→ TESTO FORNITO
Anzitutto l’accordo. Esso riguarda solamente la nomina dei vescovi. Un tema centrale per l’identità cattolica, che lascia impregiudicate molte altre questioni. Il testo è sostanzialmente quello su cui si lavora da anni. Non riguarda i rapporti diplomatici fra i due stati di cui non si è ancora parlato. Si tratterebbe di affidare alle parte cinese l’indicazione di una terna di nomi, il cui vaglio verrebbe fatto a Roma, lasciando la decisione finale al papa. Sono anni che la pratica va in questo senso: nomina “cinese” con un assenso diretto o implicito da parte di Roma. Nel caso di un mancato assenso papale, sarebbe prevista una nuova terna.

L’intento è di far riconoscere i vescovi clandestini da parte del governo e di formare con i vescovi “patriottici” un unico corpo episcopale, anche riconoscendo i sette vescovi illegittimi non in comunione con Roma (con la clausola di un giudizio relativo ai comportamenti personali). Cioè di portare a compimento l’attesa, espressa da Benedetto XVI nella lettera ai cattolici cinesi del 27 maggio 2007, di un’unica Chiesa in Cina.

(Elementi archiviati del dataset)
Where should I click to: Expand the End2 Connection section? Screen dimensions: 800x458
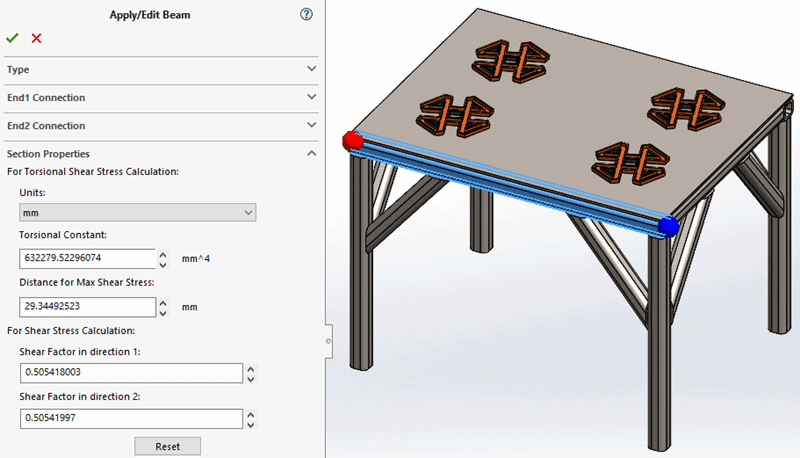(x=160, y=126)
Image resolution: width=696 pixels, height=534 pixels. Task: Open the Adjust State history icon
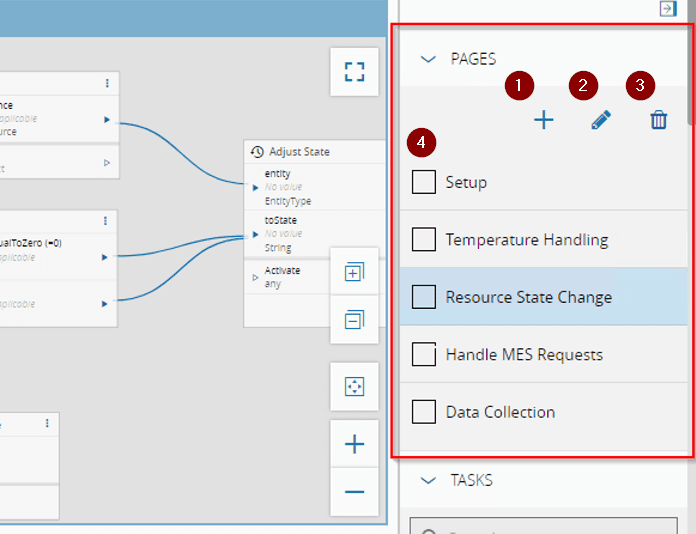[x=257, y=152]
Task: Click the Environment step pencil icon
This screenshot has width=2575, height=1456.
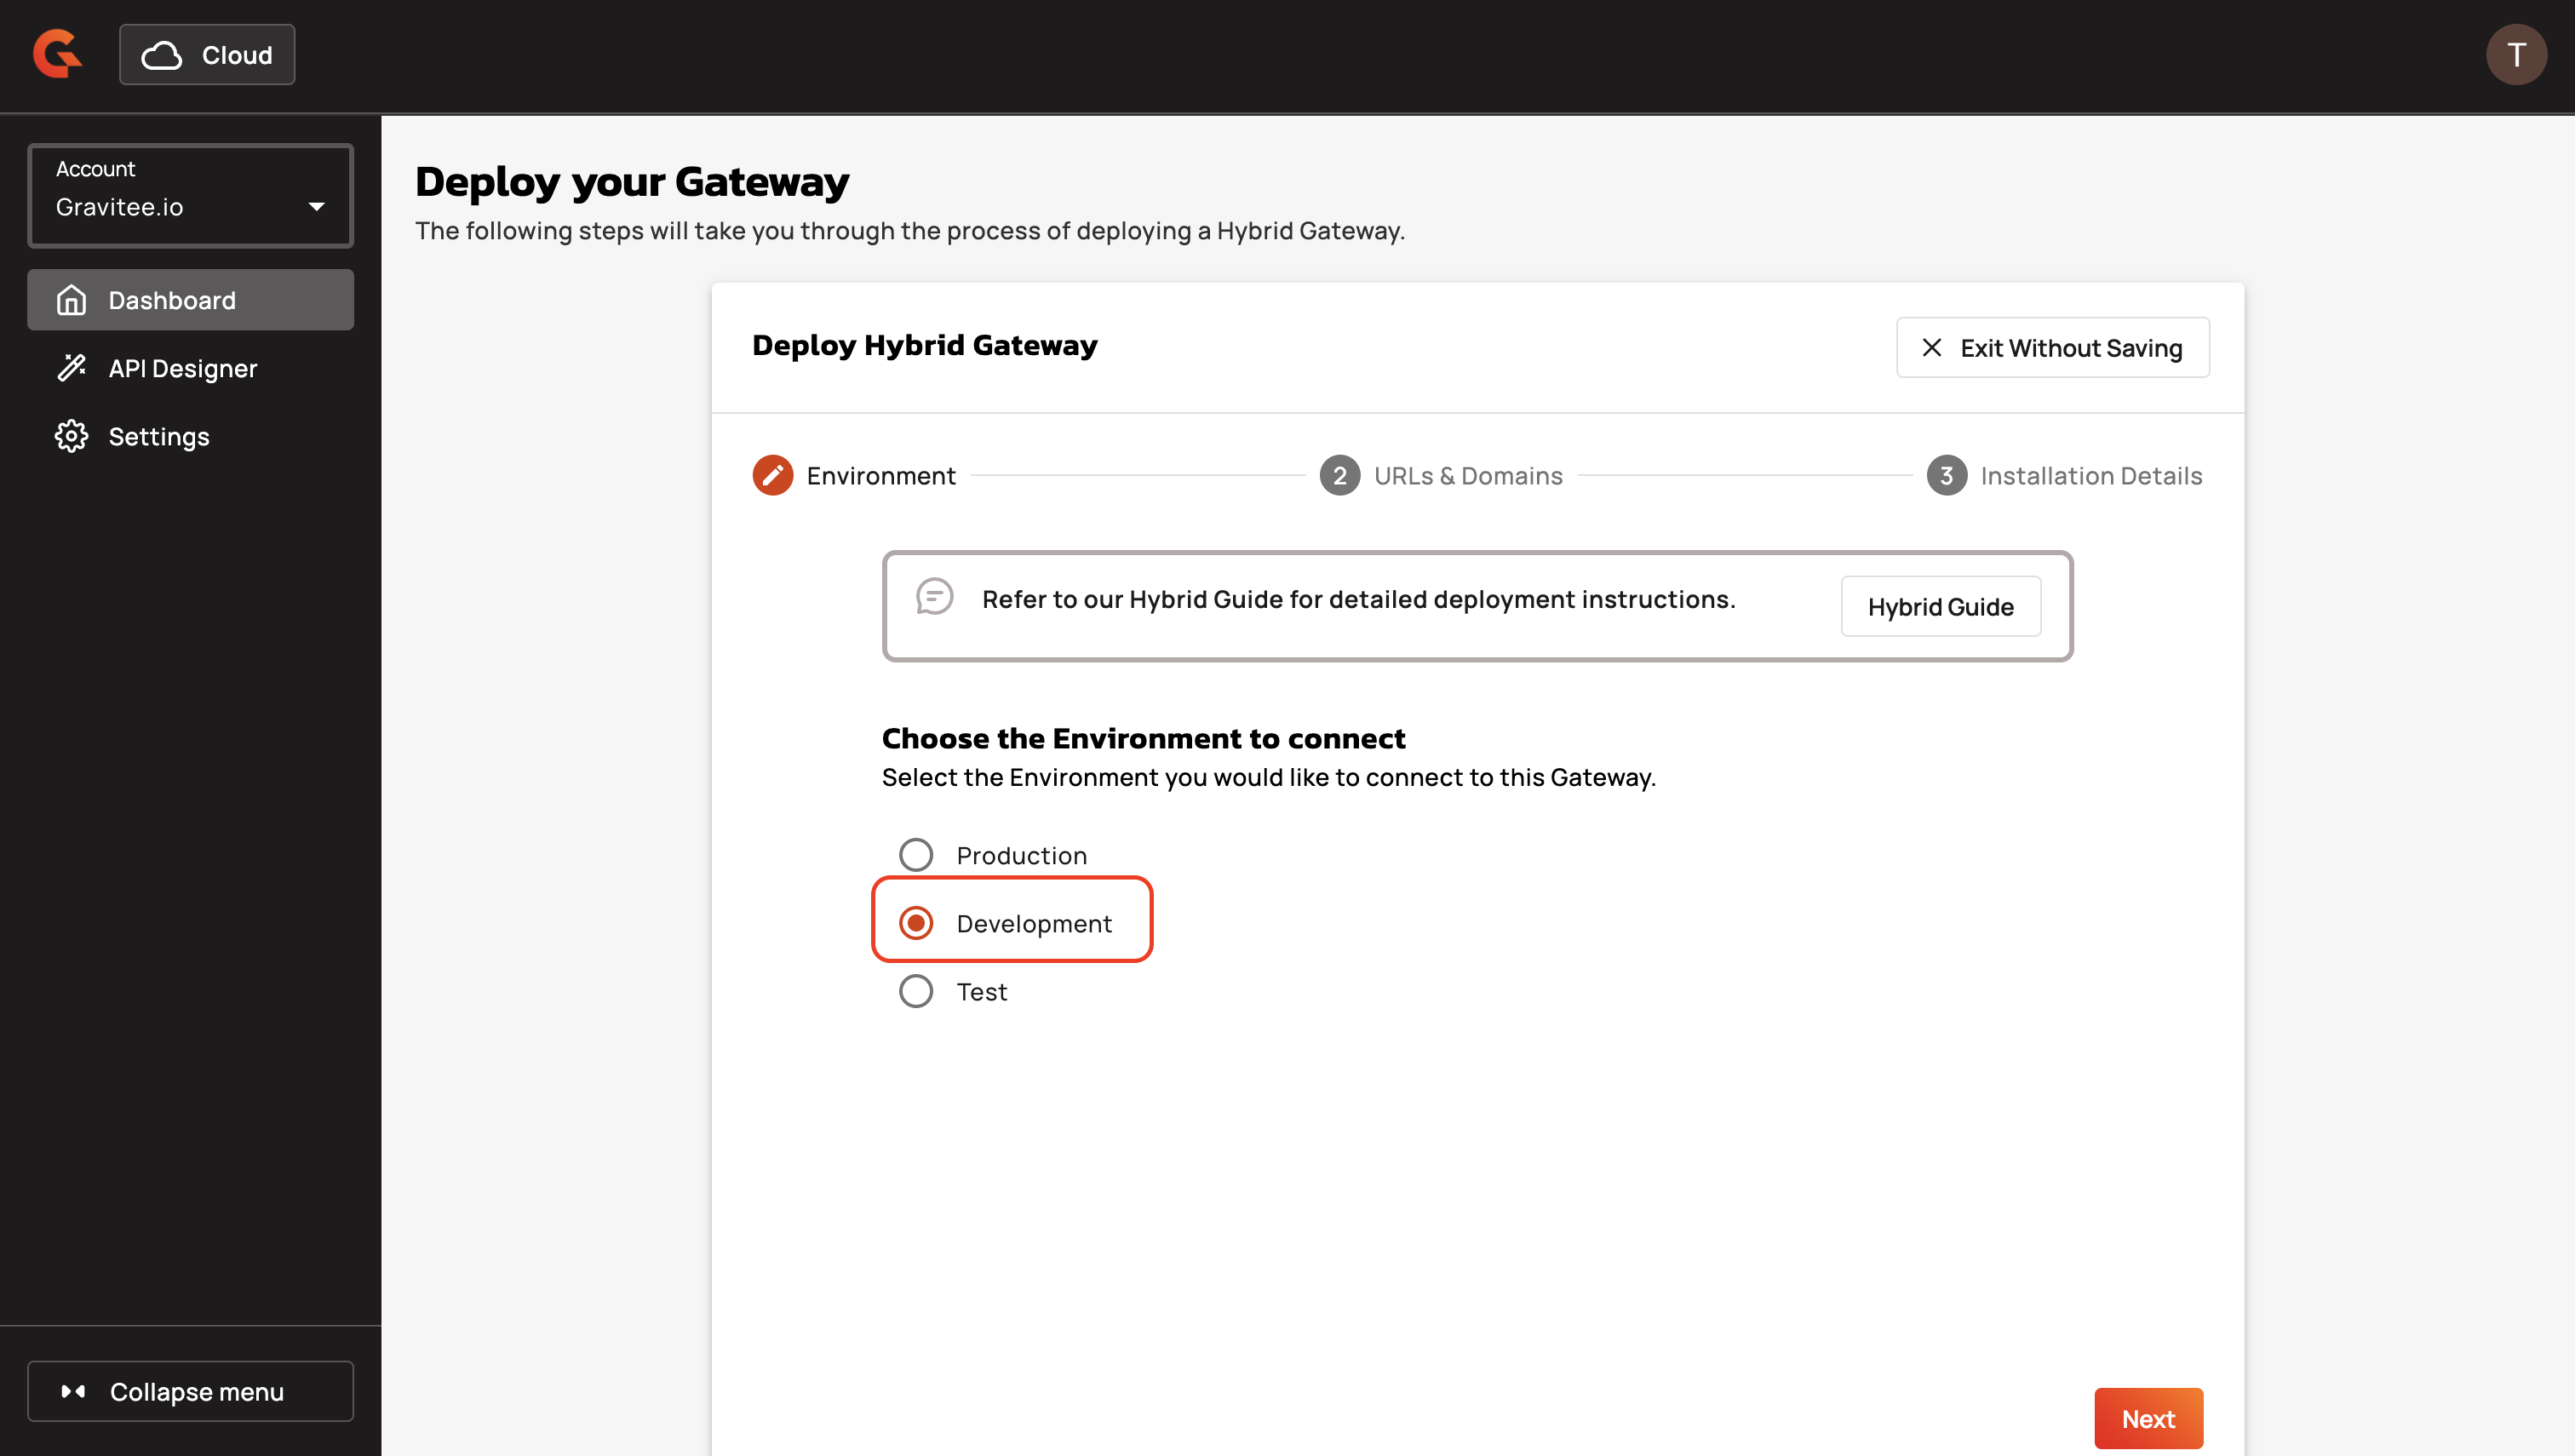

→ BREVE ESERCIZIO
Ripeti per intero, senza alcuna modifica, il testo sull'accordo per la nomina dei vescovi in Cina.

→ RISULTATO DELL'ESERCIZIO
Anzitutto l’accordo. Esso riguarda solamente la nomina dei vescovi. Un tema centrale per l’identità cattolica, che lascia impregiudicate molte altre questioni. Il testo è sostanzialmente quello su cui si lavora da anni. Non riguarda i rapporti diplomatici fra i due stati di cui non si è ancora parlato. Si tratterebbe di affidare alle parte cinese l’indicazione di una terna di nomi, il cui vaglio verrebbe fatto a Roma, lasciando la decisione finale al papa. Sono anni che la pratica va in questo senso: nomina “cinese” con un assenso diretto o implicito da parte di Roma. Nel caso di un mancato assenso papale, sarebbe prevista una nuova terna.

L’intento è di far riconoscere i vescovi clandestini da parte del governo e di formare con i vescovi “patriottici” un unico corpo episcopale, anche riconoscendo i sette vescovi illegittimi non in comunione con Roma (con la clausola di un giudizio relativo ai comportamenti personali). Cioè di portare a compimento l’attesa, espressa da Benedetto XVI nella lettera ai cattolici cinesi del 27 maggio 2007, di un’unica Chiesa in Cina.